■ Task item
Nothing but the lines from the one containing "Task: Select the RR value 164" to the end of the data should be copied, exactly, and the pictures stay out.

■ Collected data entries
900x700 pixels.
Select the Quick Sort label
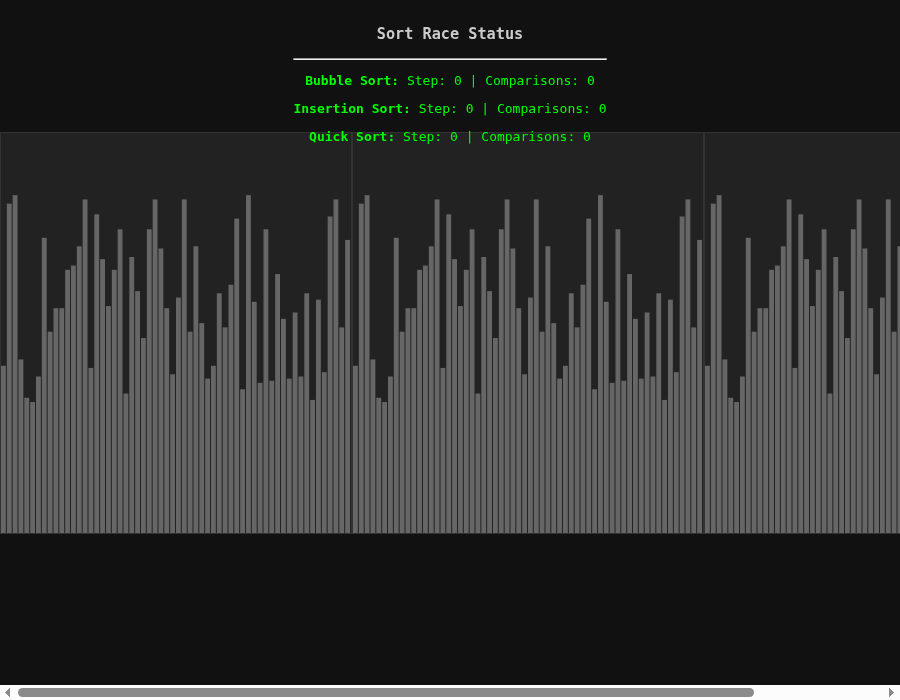[x=352, y=137]
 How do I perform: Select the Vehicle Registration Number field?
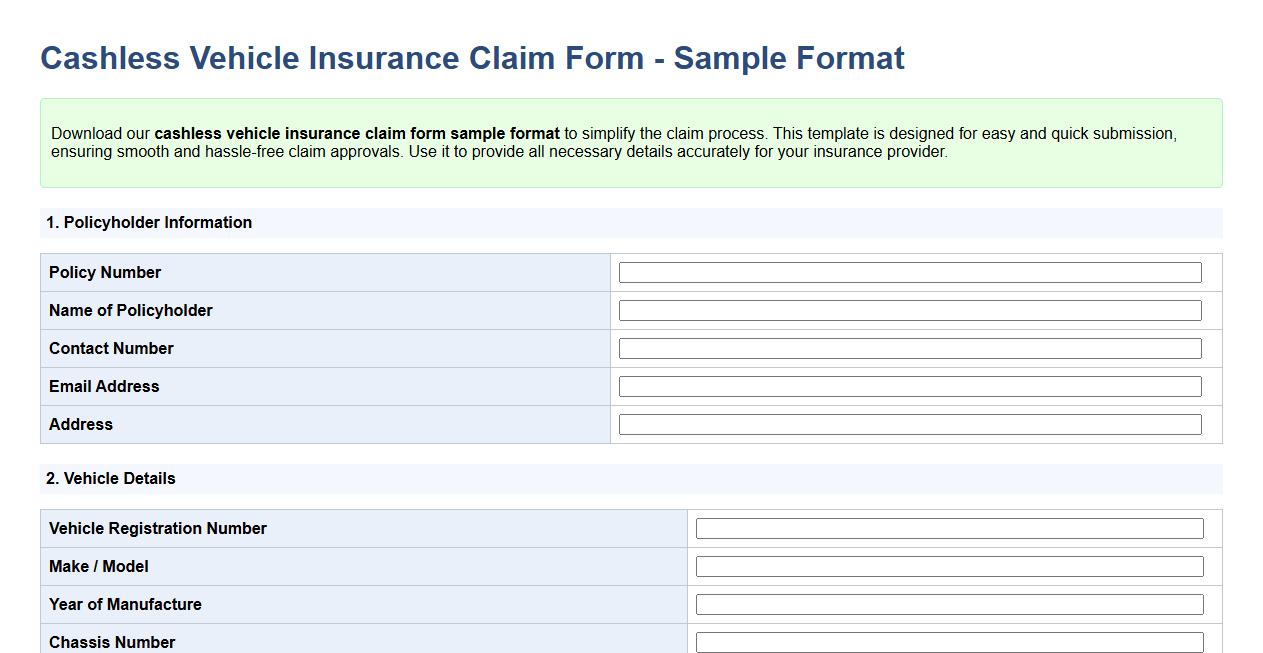pos(949,528)
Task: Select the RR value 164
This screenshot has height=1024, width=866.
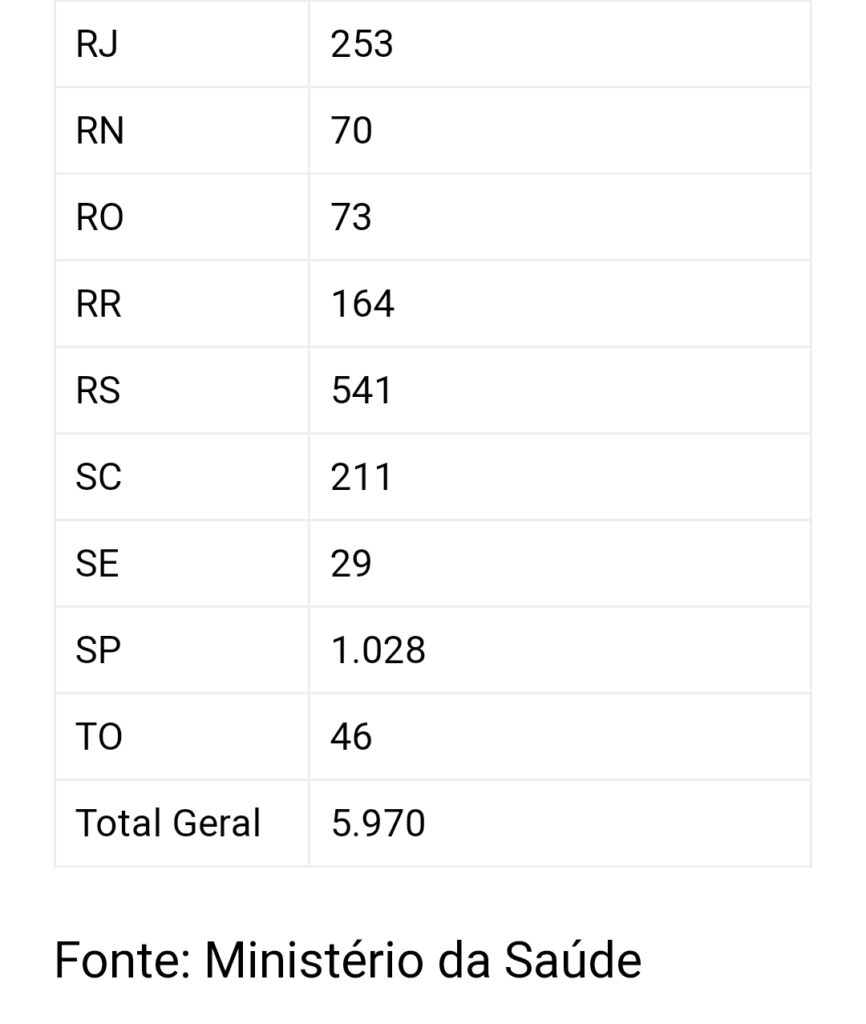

■ Solution below
Task: Select the RR value 164
This screenshot has height=1024, width=866.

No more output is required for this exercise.